[whatwg] Discussing WebSRT and alternatives/improvements from Philip Jägenstedt on 2010-08-06 (public-whatwg-archive@w3.org from August 2010)

From: Philip Jägenstedt <philipj@opera.com>
Date: Fri, 06 Aug 2010 17:50:07 +0200
Message-ID: <op.vg0wxtbmsr6mfa@philip-pc.gothenburg.osa>
Snipping liberally...

On Thu, 05 Aug 2010 17:01:47 +0200, Silvia Pfeiffer  
<silviapfeiffer1 at gmail.com> wrote:

> CONSIDERING EXISTING FORMATS

> Note that the subtitling community has traditionally been using the  
> Subrip
> (srt) or SubViewer (sub) formats as a simple format and SubStation alpha
> (ssa/ass) as the comprehensive format. Aegisub, the successor of  
> SubStation
> Alpha, is still the most popular subtitling software and ASS is the
> currently dominant format. However, even this community is right now
> developing a new format called AS6. This shows that the subtitling  
> community
> also hasn't really converged on a "best" format yet.

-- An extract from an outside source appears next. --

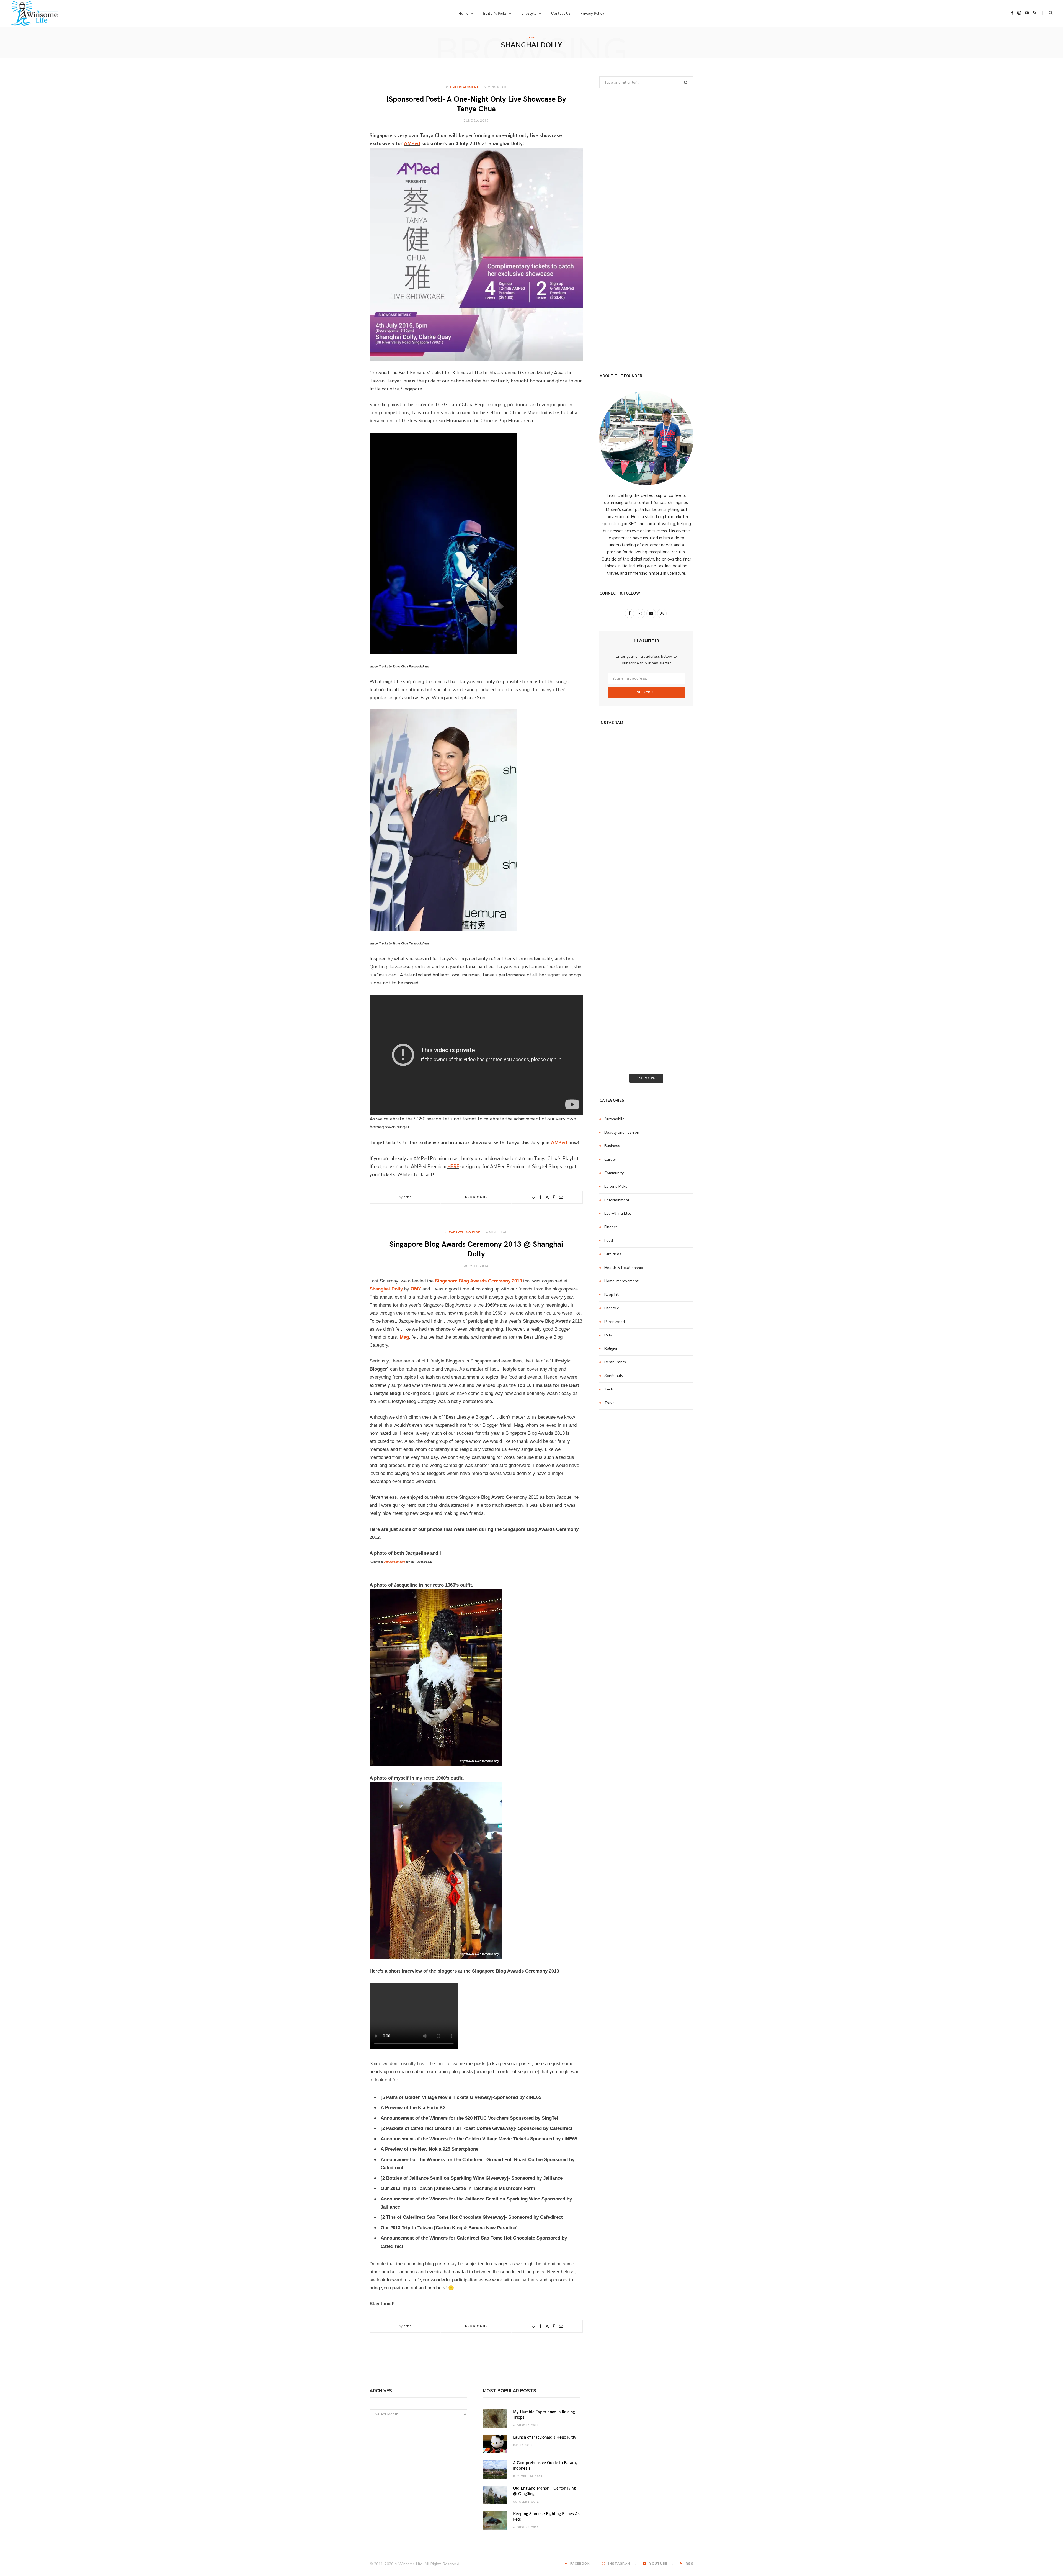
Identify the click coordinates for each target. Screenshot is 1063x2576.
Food (608, 1240)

Maybe it's just me, but I've very rarely seen ASS in the wild. In fact,  
almost all fansubbed videos I've seen were hardsubbed (subtitles encoded  
as part of the video), presumably because the subbers thought their choice  
of font and colors was really important. Perhaps they were still using ASS  
or similar to author the subtitles, I don't know. (In my own limited  
fansubbing efforts, SRT was quite sufficient.)

> A BRIEF OVERVIEW OF WMML

> I developed WMML as a xml-based caption format that will not have the
> problems that have been pointed out for DFXP/TTML, namely: there are no
> namespaces, it doesn't use XSL-FO but instead fully reuses CSS, and it
> supports innerHTML markup in the cues instead of inventing its own  
> markup.
> Check out the examples at
> https://wiki.mozilla.org/Accessibility/Video_Text_Format .
>
> WMML's root element contains some attributes that are important for
> specifying how to use the resource:
> * a @lang attribute which specifies what language the resource is written
> for
> * a @kind attribute which specifies the intended use of the resource,  
> e.g.
> caption, subtitle, chapter, description
> * a @profile attribute which specifies the format used in the cues and  
> thus
> the parser that should be chosen, including "plainText", "minimalMarkup",
> "innerHTML", "JSON", "any" (other formats can be developed)

If @profile should have any influence on the parser it sounds like this  
isn't actually XML at all. In particular, the "HTML" would have to be  
well-formed XML, but would still end up in the null namespace. I guess  
simply cloning the child nodes of <cue> and changing their namespace to   
before inserting them into an iframe-like document might work, but would  
be quite odd, I think you'll agree.

An XML parser can't do anything special with JSON either, so I guess  
there's a post-processing step if an XML parser is going to be used?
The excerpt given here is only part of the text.